Pa. 540, 491 A.2d 829 (1985), and Commonwealth v. Bordner, 432 Pa. 405, 247 A.2d 612 (1968). Where such symbiotic relationships exist and baldly seek to coerce self-incrimination, we have stepped in to vindicate fundamental rights.

On the factual posture of this case, nevertheless, we now decide that the court below erroneously suppressed the evidence gained from the testimony under oath. We predicate our findings on the evidence offered here. We draw attention, at the outset, to the fact that Attorney Henry emphatically warned Appellees and their attorney that the testimony was subject to discovery by anyone with proper authority. The trial court concluded that their agreement could be pierced only by a subpoena, but Attorney Henry specifically indicated that he would respond to "any other such documents requesting the exhibits or notes of testimony." In any case, a subpoena is not required under the Arson Reporting Immunity Act which merely demands that the request for information be made "in writing," which was done in this case. On this record, we determine that Appellees were warned properly that whatever they said or delivered could be divulged to an "appropriate authorized agency" pursuant to the statute. Appellees thereby waived whatever confidentiality they possessed. Furthermore, Appellees' attorney was seeking confidentiality only on business and financial records. There is no evidence that the Fifth Amendment privilege was raised at all at the meeting with Attorney Henry.

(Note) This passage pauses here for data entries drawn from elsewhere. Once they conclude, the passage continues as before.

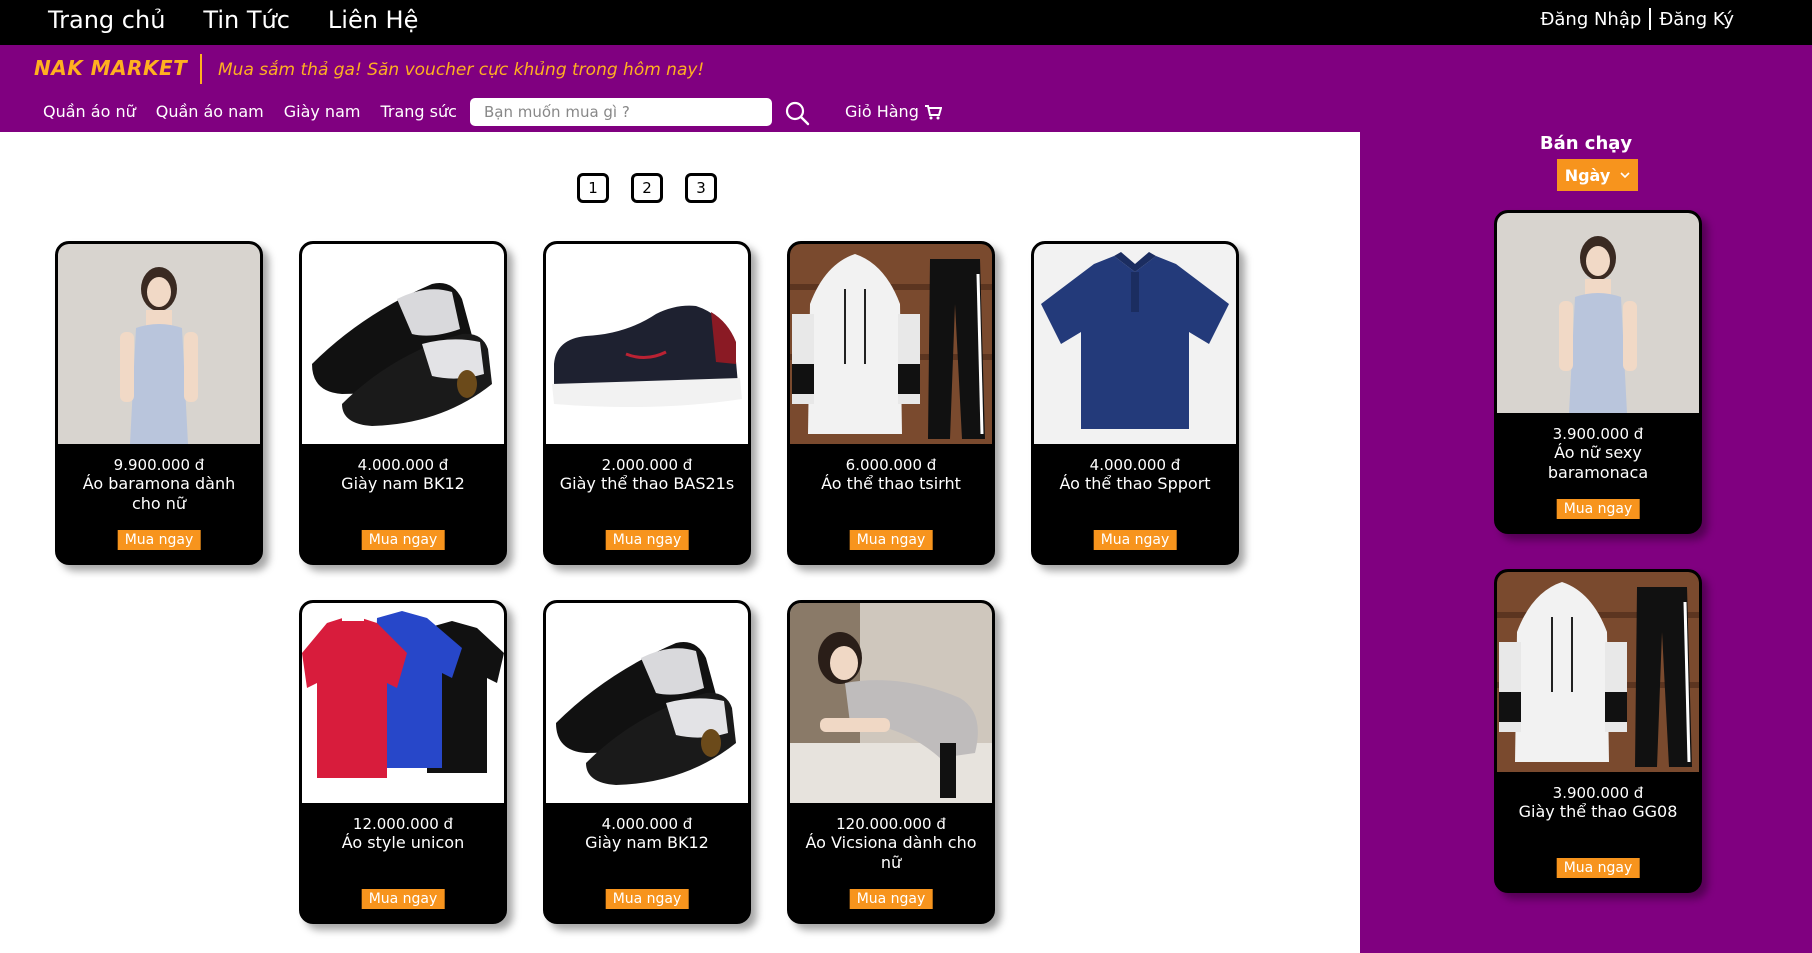 Image resolution: width=1812 pixels, height=953 pixels. I want to click on product-card: 12.000.000 đ Áo style unicon Mua ngay, so click(403, 762).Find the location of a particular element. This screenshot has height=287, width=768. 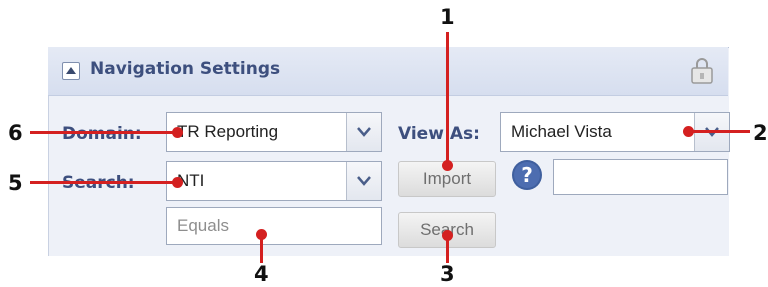

callout-number-4: 4 is located at coordinates (262, 274).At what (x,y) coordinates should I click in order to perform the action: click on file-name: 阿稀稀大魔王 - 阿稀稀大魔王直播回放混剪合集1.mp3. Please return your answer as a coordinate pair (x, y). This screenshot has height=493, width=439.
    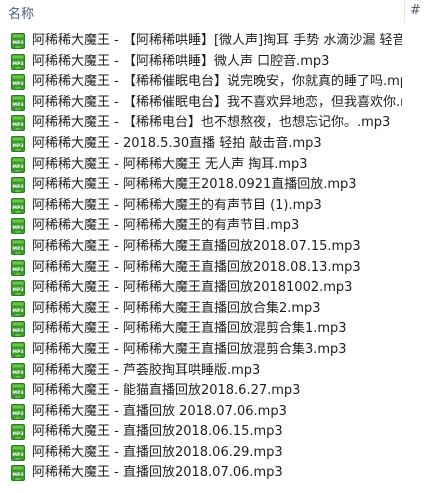
    Looking at the image, I should click on (190, 329).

Nor are we persuaded that any coercion, properly understood, took place here. Attorney Henry's warning was that "failure to respond may in and of itself be considered a material breach of the policy of insurance." (Emphasis added.) That hardly amounts to coercion. Appellees could have insisted on awaiting the outcome of any criminal action before making statements in a civil proceeding. As Justice Flaherty once noted aptly: "Imposition of admittedly difficult choices is not necessarily unconstitutional." Commonwealth v. Coder, 490 Pa. 194, 415 A.2d

[ 523 Pa. Page 223406]

(1980). Appellees' choice was a difficult one, but choice there was on this record.

Reversed and remanded for further proceedings consistent with this opinion.


Reversed and remanded for further proceedings consistent with this opinion.